> _MATERIAL PROVIDED_:
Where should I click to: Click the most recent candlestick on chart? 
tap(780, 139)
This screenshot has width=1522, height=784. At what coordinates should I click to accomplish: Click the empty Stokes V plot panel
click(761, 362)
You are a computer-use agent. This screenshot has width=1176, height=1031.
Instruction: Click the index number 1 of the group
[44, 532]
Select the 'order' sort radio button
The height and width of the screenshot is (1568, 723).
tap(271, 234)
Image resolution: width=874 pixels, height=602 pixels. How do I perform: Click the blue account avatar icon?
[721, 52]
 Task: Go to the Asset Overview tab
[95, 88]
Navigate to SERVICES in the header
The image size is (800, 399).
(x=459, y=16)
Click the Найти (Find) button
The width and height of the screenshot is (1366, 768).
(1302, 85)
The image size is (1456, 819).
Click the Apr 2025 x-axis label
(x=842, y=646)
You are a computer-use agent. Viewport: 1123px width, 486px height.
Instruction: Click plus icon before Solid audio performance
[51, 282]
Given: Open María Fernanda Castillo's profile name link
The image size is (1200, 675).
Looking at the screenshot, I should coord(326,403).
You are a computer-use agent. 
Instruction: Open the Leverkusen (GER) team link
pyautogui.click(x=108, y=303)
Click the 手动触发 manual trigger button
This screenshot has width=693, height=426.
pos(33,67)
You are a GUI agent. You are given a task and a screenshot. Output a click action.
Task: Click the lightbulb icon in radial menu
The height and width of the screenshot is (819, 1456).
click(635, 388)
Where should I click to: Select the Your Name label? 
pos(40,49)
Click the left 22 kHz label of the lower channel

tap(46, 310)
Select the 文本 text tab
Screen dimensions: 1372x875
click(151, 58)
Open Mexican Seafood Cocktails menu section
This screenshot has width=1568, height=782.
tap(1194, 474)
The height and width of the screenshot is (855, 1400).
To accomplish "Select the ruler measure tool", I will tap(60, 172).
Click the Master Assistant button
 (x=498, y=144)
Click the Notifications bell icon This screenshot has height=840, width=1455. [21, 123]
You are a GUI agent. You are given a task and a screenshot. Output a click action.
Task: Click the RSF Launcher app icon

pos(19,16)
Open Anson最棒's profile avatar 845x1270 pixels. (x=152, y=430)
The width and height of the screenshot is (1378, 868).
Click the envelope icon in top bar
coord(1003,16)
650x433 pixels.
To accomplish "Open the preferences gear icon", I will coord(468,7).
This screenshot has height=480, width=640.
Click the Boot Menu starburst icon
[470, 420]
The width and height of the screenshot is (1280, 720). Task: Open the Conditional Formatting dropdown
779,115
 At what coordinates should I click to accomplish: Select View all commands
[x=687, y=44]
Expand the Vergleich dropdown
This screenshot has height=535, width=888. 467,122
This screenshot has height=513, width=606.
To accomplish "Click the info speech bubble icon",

> _BRIEF_: Put each line of the entries above into a numbered list, leaving out the blank lines.

> _RESULT OF THIS EXERCISE_:
1. Where should I click to: Click the most recent candlestick on chart? 
2. tap(780, 139)
3. This screenshot has width=1522, height=784. At what coordinates should I click to accomplish: Click the empty Stokes V plot panel
4. click(761, 362)
5. You are a computer-use agent. This screenshot has width=1176, height=1031.
6. Instruction: Click the index number 1 of the group
7. [44, 532]
8. Select the 'order' sort radio button
9. The height and width of the screenshot is (1568, 723).
10. tap(271, 234)
11. Image resolution: width=874 pixels, height=602 pixels. How do I perform: Click the blue account avatar icon?
12. [721, 52]
13.  Task: Go to the Asset Overview tab
14. [95, 88]
15. Navigate to SERVICES in the header
16. The image size is (800, 399).
17. (x=459, y=16)
18. Click the Найти (Find) button
19. The width and height of the screenshot is (1366, 768).
20. (1302, 85)
21. The image size is (1456, 819).
22. Click the Apr 2025 x-axis label
23. (x=842, y=646)
24. You are a computer-use agent. Viewport: 1123px width, 486px height.
25. Instruction: Click plus icon before Solid audio performance
26. [51, 282]
27. Given: Open María Fernanda Castillo's profile name link
28. The image size is (1200, 675).
29. Looking at the screenshot, I should coord(326,403).
30. You are a computer-use agent. 
31. Instruction: Open the Leverkusen (GER) team link
32. pyautogui.click(x=108, y=303)
33. Click the 手动触发 manual trigger button
34. This screenshot has width=693, height=426.
35. pos(33,67)
36. You are a GUI agent. You are given a task and a screenshot. Output a click action.
37. Task: Click the lightbulb icon in radial menu
38. The height and width of the screenshot is (819, 1456).
39. click(635, 388)
40. Where should I click to: Select the Your Name label? 
41. pos(40,49)
42. Click the left 22 kHz label of the lower channel
43. tap(46, 310)
44. Select the 文本 text tab
45. Screen dimensions: 1372x875
46. click(151, 58)
47. Open Mexican Seafood Cocktails menu section
48. This screenshot has width=1568, height=782.
49. tap(1194, 474)
50. The height and width of the screenshot is (855, 1400).
51. To accomplish "Select the ruler measure tool", I will tap(60, 172).
52. Click the Master Assistant button
53.  (x=498, y=144)
54. Click the Notifications bell icon This screenshot has height=840, width=1455. [21, 123]
55. You are a GUI agent. You are given a task and a screenshot. Output a click action.
56. Task: Click the RSF Launcher app icon
57. pos(19,16)
58. Open Anson最棒's profile avatar 845x1270 pixels. (x=152, y=430)
59. The width and height of the screenshot is (1378, 868).
60. Click the envelope icon in top bar
61. coord(1003,16)
62. 650x433 pixels.
63. To accomplish "Open the preferences gear icon", I will coord(468,7).
64. This screenshot has height=480, width=640.
65. Click the Boot Menu starburst icon
66. [470, 420]
67. The width and height of the screenshot is (1280, 720). Task: Open the Conditional Formatting dropdown
68. 779,115
69.  At what coordinates should I click to accomplish: Select View all commands
70. [x=687, y=44]
71. Expand the Vergleich dropdown
72. This screenshot has height=535, width=888. 467,122
73. This screenshot has height=513, width=606.
74. To accomplish "Click the info speech bubble icon",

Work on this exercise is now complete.